On Tue, May 29, 2018 at 10:24:44AM +0200, Michal Privoznik wrote:
Now that we have strong PRNG generator implemented in
virRandomBytes() let's use that instead of gnulib's random_r.
Problem with the latter is in way we seed it: current UNIX time
and libvirtd's PID are not that random as one might think.
Imagine two hosts booting at the same time. There's a fair chance
that those hosts spawn libvirtds at the same time and with the
same PID. This will result in both daemons generating the same
sequence of say MAC addresses [1].
1:
https://www.redhat.com/archives/libvirt-users/2018-May/msg00097.html
Signed-off-by: Michal Privoznik <mprivozn(a)redhat.com>
---
src/util/virrandom.c | 63 ++--------------------------------------------------
1 file changed, 2 insertions(+), 61 deletions(-)
ACK to patches 1-7. But for this one I'm "concerned" about few things.
First of all, just so I don't forget it, random_r can be removed from
bootstrap.conf after this patch, right?
Before this patch, and without gnutls, we wouldn't deplete the entropy of the
kernel, (even though we're just using /dev/urandom and not /dev/random), but now
we'd read everything from /dev/urandom.
Last but not least, if we completely drop the non-gnutls variants of everything,
wouldn't everything be easier anyway? Like the worrying about entropy pool in
previous point?
And one thing below:
diff --git a/src/util/virrandom.c b/src/util/virrandom.c
index 444b0f9802..01cc82a052 100644
--- a/src/util/virrandom.c
+++ b/src/util/virrandom.c
@@ -108,26 +61,14 @@ VIR_ONCE_GLOBAL_INIT(virRandom)

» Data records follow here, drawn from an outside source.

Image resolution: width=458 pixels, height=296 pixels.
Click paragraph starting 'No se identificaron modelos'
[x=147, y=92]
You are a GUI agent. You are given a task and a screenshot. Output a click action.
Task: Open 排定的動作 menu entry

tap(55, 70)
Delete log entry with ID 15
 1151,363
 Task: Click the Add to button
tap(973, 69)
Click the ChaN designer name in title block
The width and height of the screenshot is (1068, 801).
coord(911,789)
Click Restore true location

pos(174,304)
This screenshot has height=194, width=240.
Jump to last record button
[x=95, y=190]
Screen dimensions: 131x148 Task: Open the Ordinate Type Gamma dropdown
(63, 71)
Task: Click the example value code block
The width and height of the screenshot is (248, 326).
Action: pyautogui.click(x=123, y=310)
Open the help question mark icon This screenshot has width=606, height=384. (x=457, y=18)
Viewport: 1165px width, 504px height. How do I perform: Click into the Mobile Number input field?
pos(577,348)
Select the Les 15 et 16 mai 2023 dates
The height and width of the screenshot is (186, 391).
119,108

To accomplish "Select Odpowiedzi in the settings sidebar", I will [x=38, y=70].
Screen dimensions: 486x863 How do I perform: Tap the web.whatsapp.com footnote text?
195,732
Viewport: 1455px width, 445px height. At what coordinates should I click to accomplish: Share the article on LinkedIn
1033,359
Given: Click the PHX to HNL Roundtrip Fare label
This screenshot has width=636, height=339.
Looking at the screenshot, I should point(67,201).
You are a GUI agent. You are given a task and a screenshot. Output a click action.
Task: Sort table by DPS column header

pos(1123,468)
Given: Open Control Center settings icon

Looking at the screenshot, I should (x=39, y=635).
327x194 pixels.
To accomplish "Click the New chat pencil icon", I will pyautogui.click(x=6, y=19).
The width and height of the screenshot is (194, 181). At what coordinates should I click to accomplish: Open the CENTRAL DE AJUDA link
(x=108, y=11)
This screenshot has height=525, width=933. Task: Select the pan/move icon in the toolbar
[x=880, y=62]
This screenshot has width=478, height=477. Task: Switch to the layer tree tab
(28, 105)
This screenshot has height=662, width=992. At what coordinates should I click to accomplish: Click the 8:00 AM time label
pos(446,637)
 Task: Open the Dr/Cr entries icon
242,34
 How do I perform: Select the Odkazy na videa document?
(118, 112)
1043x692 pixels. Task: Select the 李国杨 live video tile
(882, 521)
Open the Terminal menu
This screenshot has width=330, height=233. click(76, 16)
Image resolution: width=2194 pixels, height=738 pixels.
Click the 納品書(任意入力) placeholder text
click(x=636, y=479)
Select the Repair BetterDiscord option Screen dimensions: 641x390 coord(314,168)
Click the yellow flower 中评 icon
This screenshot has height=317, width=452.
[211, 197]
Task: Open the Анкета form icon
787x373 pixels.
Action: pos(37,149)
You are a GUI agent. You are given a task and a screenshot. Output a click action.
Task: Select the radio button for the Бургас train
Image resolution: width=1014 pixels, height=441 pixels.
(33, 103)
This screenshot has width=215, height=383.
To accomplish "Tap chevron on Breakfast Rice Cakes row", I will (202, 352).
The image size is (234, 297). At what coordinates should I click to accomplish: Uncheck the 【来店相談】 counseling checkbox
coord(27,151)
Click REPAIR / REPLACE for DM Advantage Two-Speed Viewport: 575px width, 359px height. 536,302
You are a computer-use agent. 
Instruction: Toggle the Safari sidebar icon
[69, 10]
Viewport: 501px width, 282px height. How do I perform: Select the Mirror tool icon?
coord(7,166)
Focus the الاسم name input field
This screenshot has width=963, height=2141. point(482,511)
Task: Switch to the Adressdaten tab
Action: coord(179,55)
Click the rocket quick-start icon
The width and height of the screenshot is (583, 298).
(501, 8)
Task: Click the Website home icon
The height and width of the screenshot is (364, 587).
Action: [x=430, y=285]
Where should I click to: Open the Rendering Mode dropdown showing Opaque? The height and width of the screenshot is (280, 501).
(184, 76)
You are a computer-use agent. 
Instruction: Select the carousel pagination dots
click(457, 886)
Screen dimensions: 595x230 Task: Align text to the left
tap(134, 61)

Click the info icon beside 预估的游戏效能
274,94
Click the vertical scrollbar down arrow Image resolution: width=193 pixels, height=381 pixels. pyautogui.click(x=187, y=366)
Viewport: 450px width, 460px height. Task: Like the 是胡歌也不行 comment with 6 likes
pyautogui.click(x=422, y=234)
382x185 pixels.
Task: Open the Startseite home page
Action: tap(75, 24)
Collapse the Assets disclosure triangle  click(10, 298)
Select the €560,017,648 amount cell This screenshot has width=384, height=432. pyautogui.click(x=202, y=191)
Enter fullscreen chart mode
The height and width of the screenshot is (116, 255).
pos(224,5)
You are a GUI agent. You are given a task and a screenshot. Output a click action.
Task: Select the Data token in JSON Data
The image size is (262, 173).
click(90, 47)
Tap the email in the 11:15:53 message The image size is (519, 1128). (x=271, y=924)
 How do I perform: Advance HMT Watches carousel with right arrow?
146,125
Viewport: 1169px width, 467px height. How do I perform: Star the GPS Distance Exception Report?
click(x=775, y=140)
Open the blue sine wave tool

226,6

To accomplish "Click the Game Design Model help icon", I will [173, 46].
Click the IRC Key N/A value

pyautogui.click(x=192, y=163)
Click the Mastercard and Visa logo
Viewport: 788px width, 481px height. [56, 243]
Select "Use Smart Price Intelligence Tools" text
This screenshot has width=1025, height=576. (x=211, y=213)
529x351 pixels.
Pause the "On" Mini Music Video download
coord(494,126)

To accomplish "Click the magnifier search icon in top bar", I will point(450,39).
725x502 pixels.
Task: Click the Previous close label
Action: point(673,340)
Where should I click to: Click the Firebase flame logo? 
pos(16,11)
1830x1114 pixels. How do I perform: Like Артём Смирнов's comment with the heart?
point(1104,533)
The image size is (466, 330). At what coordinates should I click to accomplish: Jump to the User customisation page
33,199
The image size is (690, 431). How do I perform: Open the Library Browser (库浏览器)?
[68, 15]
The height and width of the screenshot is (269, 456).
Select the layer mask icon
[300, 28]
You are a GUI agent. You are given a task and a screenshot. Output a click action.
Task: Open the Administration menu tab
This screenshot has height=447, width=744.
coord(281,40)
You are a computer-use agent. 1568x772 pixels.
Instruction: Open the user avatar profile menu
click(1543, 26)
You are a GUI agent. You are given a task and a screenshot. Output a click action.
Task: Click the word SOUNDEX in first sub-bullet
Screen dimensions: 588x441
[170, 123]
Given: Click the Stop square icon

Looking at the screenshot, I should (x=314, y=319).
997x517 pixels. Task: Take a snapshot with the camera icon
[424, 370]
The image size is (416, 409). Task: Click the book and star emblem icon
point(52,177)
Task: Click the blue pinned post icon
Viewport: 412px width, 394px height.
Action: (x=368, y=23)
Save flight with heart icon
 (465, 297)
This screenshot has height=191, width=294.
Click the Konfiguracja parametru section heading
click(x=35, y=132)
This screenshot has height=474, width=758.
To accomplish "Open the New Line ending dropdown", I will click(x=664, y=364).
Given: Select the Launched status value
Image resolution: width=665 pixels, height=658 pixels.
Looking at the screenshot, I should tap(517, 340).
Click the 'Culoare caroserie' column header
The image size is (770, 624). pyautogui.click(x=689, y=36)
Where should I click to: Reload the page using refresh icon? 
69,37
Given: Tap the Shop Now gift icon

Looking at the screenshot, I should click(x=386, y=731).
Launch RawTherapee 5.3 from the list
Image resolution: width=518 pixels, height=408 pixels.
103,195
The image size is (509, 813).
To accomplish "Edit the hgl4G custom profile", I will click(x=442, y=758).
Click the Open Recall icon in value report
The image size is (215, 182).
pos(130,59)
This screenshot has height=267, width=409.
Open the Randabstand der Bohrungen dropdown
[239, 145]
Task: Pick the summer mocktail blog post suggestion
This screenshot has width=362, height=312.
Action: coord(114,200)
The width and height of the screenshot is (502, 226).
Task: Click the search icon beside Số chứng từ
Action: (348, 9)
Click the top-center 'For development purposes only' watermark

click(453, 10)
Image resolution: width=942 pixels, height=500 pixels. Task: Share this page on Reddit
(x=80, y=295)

uint64_t virRandomBits(int nbits)
{
uint64_t ret = 0;
- int32_t bits;
- if (virRandomInitialize() < 0) {
+ if (virRandomBytes((unsigned char *) &ret, sizeof(ret)) < 0) {
/* You're already hosed, so this particular non-random value
* isn't any worse. */
return 0;
We definitely want to return an error here now IMHO.